Türkiye’de siyasetle ilgilenen herkesin dikkati neredeyse bir yıl içinde yapılacak Cumhurbaşkanlığı seçimine ve orada kimin aday olup, kimin kazanabileceğine yoğunlaşmış görünüyor. Tipik bize özgü bir davranış hayata kısa vadeli bakmak. Ve bu nedenle de aslında önümüzde bir değil iki seçim olduğunu gözden kaçırıyor, tabii birinci seçimi muhalefet kazanırsa.
Birinci seçim bir tür referandum olacak. Tayyip Erdoğan ile tamam mı, devam mı? Tayyip Erdoğan ile devam kararı çıkarsa, geleceğin ne olacağını kestirmek için kahin olmaya pek gerek yok. İngilizce yaygın deyimle Business as usual – yani aynen devam… Yani yaşananlar bazı ton farklarıyla sürüp gidecek.
Muhalefet kazanırsa
İşin daha renkli olanı ikinci seçenek. Sayın Erdoğan bu seçimi kaybederse. Bu durumda Tayyip Erdoğan’ın koltuğuna oturacak kişi doğal olarak Sayın Erdoğan’ın sahip olduğu bütün yetkilere sahip olacak. Bugün hemen herkesin kabul edeceği gibi çok güçlü bir pozisyonda olacak. Aslında üstlenmiş olacağı misyon ülkeyi tekrar parlamenter demokrasiye geçecek koşulları yaratmak. Ama bu söylendiği kadar çabuk ve kolay olacak bir iş değil. Bunun için öncelikle anayasa değişikliği gerekecek. Henüz ortada böyle bir anayasa taslağı olmadığı gibi bu anayasanın nasıl olacağı, neleri içereceği konusunda yapılan etraflı bir çalışma ve mutabakat yok. Varsa da bizler bilmiyoruz henüz.
Bu konularda yapılacak çalışmaların epey bir zaman alacağını kestirmek çok zor olmasa gerek.
Seçim ardından cumhurbaşkanı ne yapacak?
Bu süre zarfında seçilmiş cumhurbaşkanı ne yapacak? Dirayetli, deneyimli ve hırsını kontrol edebilecek bir kişinin seçilmesi halinde aklıselimin emrettiği, bu kişinin kendisi gibi dirayetli deneyimli, bilgili, dünyadaki gelişmelerden haberdar bir ekip toplayıp öncelikle cumhurbaşkanlığı hükümeti döneminde çıkarılmış bütün tek imzalı cumhurbaşkanlığı kararnamelerini inceletmesi ve bunların içinde hukuk devleti esaslarına uymayan, kamuoyunda tepki yaratmış kararnameleri tıpkı çıkarıldıkları gibi tek imzalı bir cumhurbaşkanlığı kararnamesi ile kaldırması ya da değiştirmesi. Bu çok uzun sürmeyecek bir iş olabilir ve ülkedeki tansiyonunu hatırı sayılır ölçüde düşürülmesine katkıda bulunabilir.
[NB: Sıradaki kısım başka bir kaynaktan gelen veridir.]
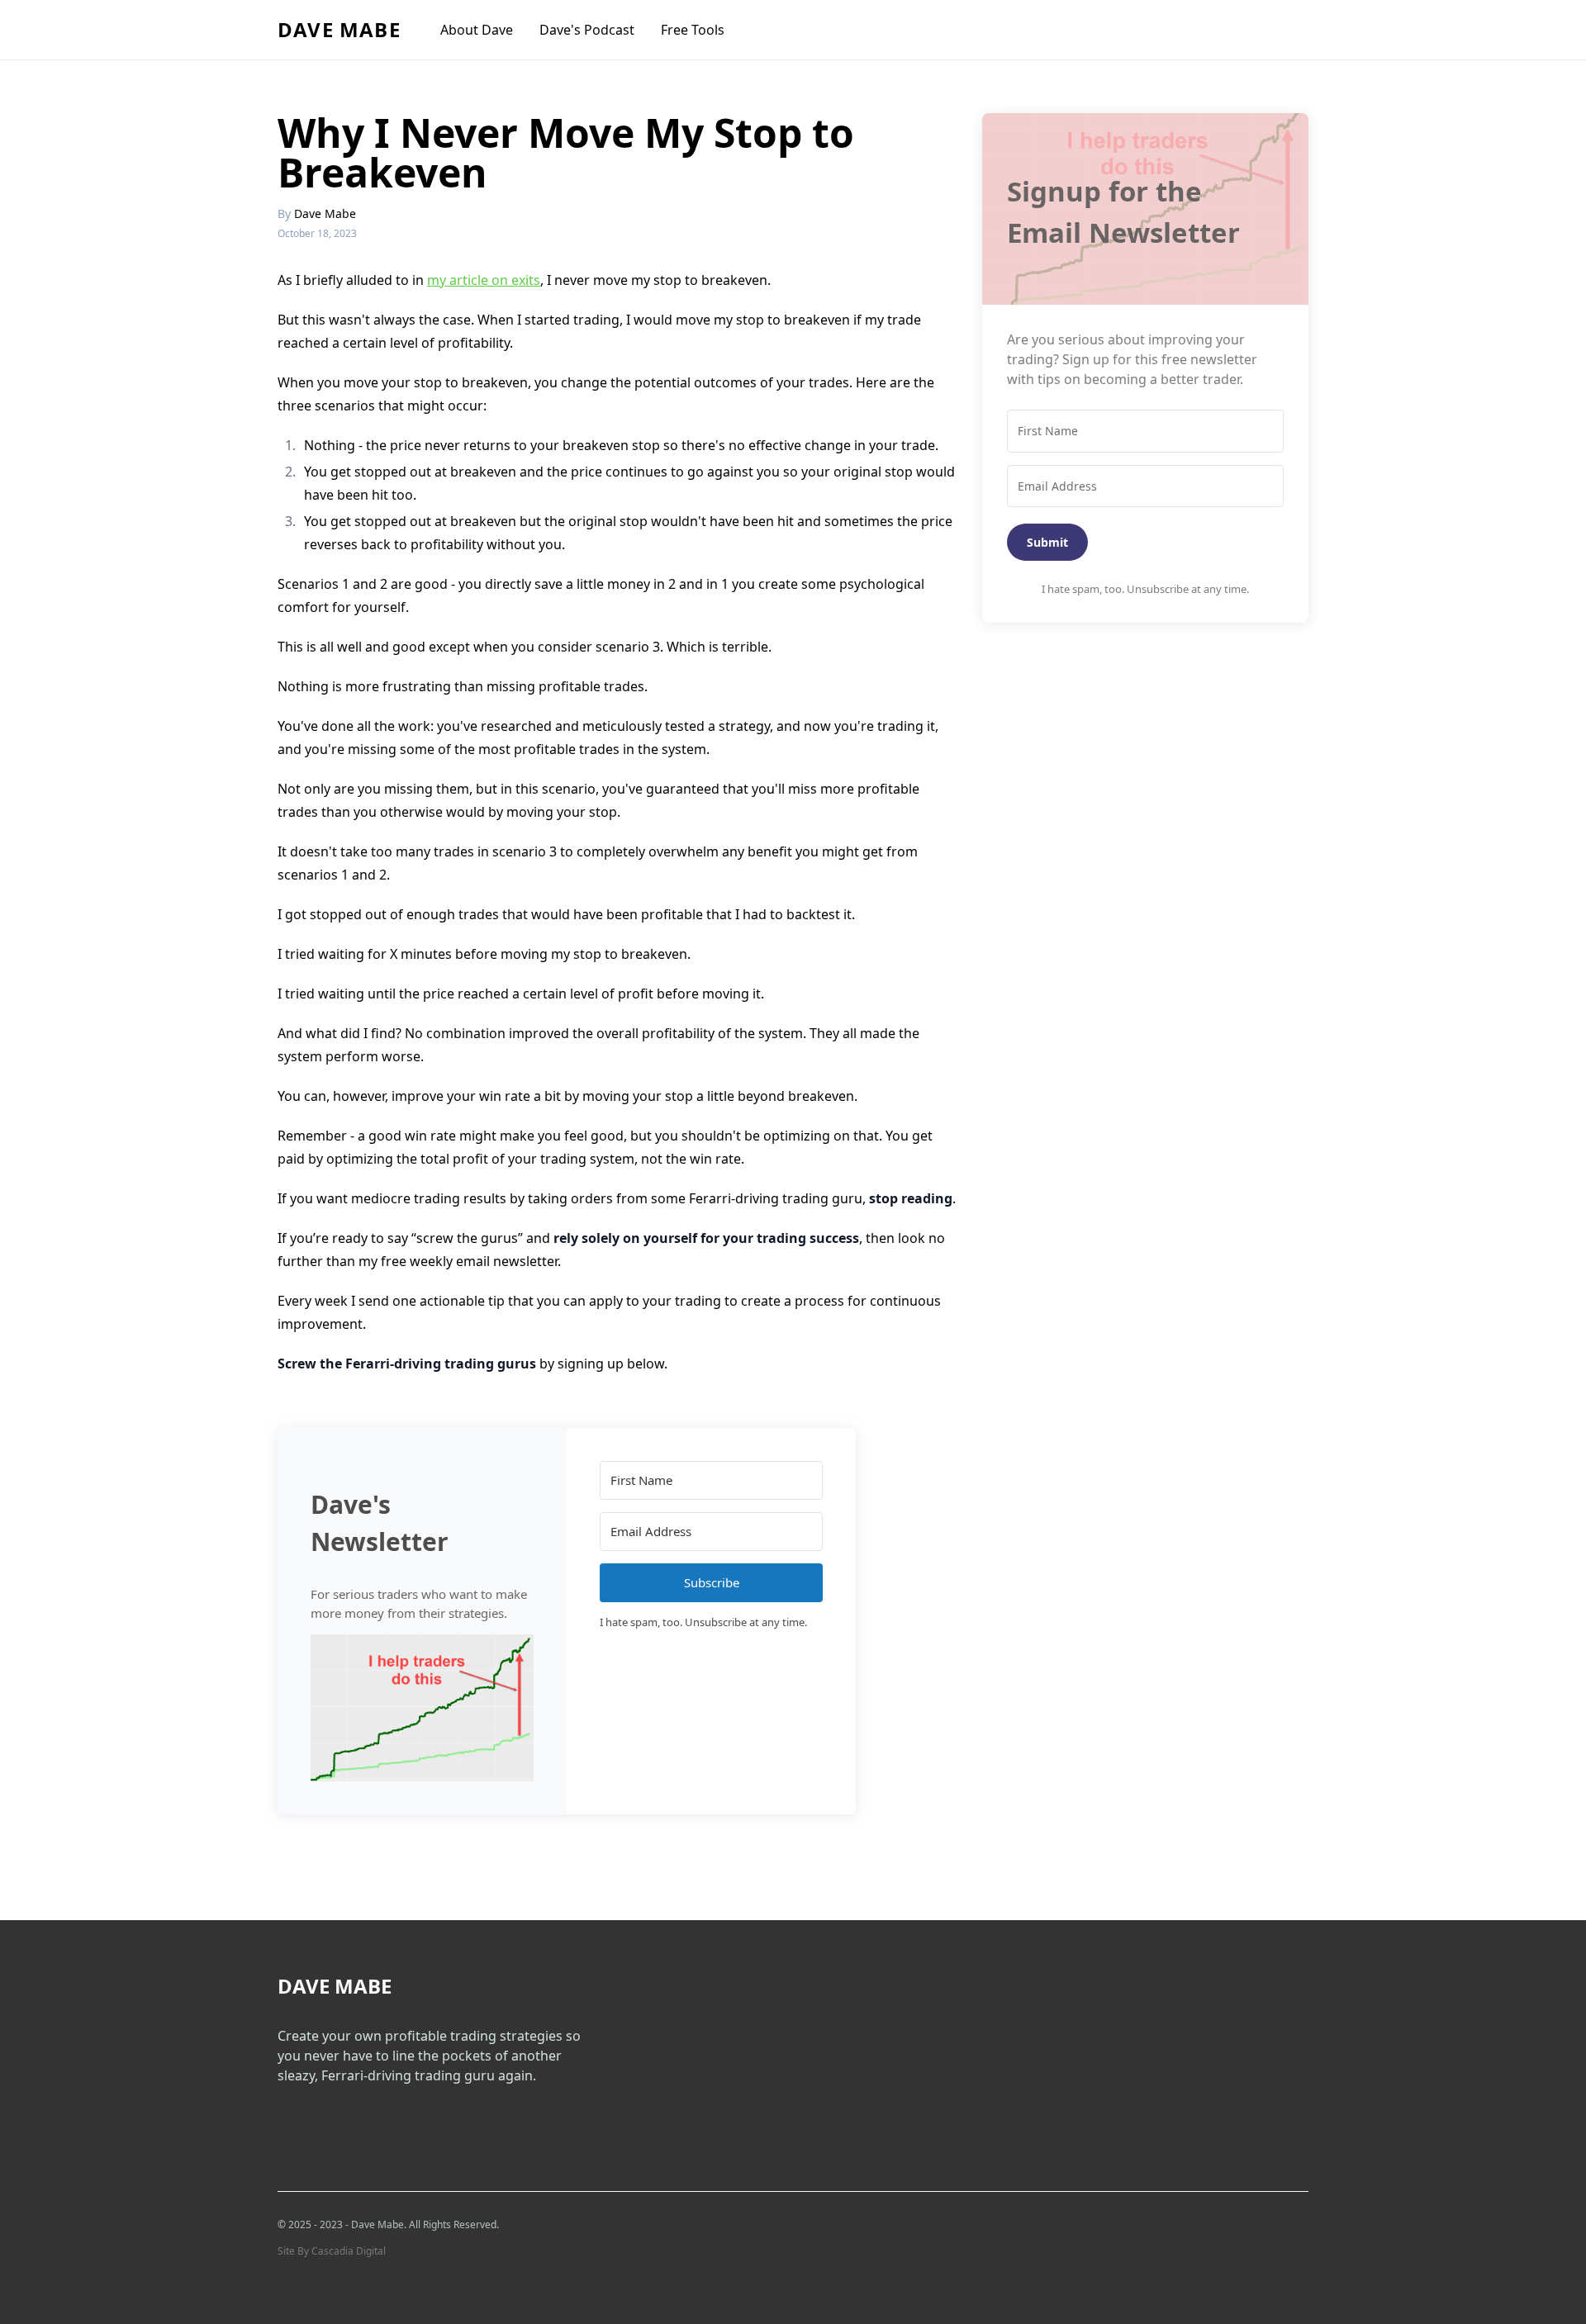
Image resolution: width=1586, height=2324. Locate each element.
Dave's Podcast (586, 30)
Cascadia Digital (348, 2251)
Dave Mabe (339, 29)
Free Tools (692, 30)
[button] (422, 1707)
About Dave (476, 30)
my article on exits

İkinci adım: kritik bazı görevlerin bu işin ehli insanlara verilmesi
Bu arada siyasi parti, sivil toplum temsilcileri ve bilim adamlarından oluşan gruplarla yeni anayasa için çalışmaların başlatılmış olacağını düşünüyorum. Ama bu çalışmalar uzun ve anlamsız polemikler ve tartışmalarla değil pratik yaklaşımlarla yürütülmesini umut ediyorum.
Bu arada sadece anayasa değil, seçim kanunu ve parti içi demokrasiyi sağlayacak bir siyasi partiler kanunu da hazırlanması gerekir diye düşünüyorum.
Ondan sonra da ya TBMM’de ya da bir referandumla bu çalışmalar yasalaştırılıp ondan sonra da adil ve düzgün bir seçimle yeni döneme geçilebilir.
Çok mu hayal görüyorum? Sanmıyorum. En azından benim gibi düşünen çok insan olduğunu düşünüyorum.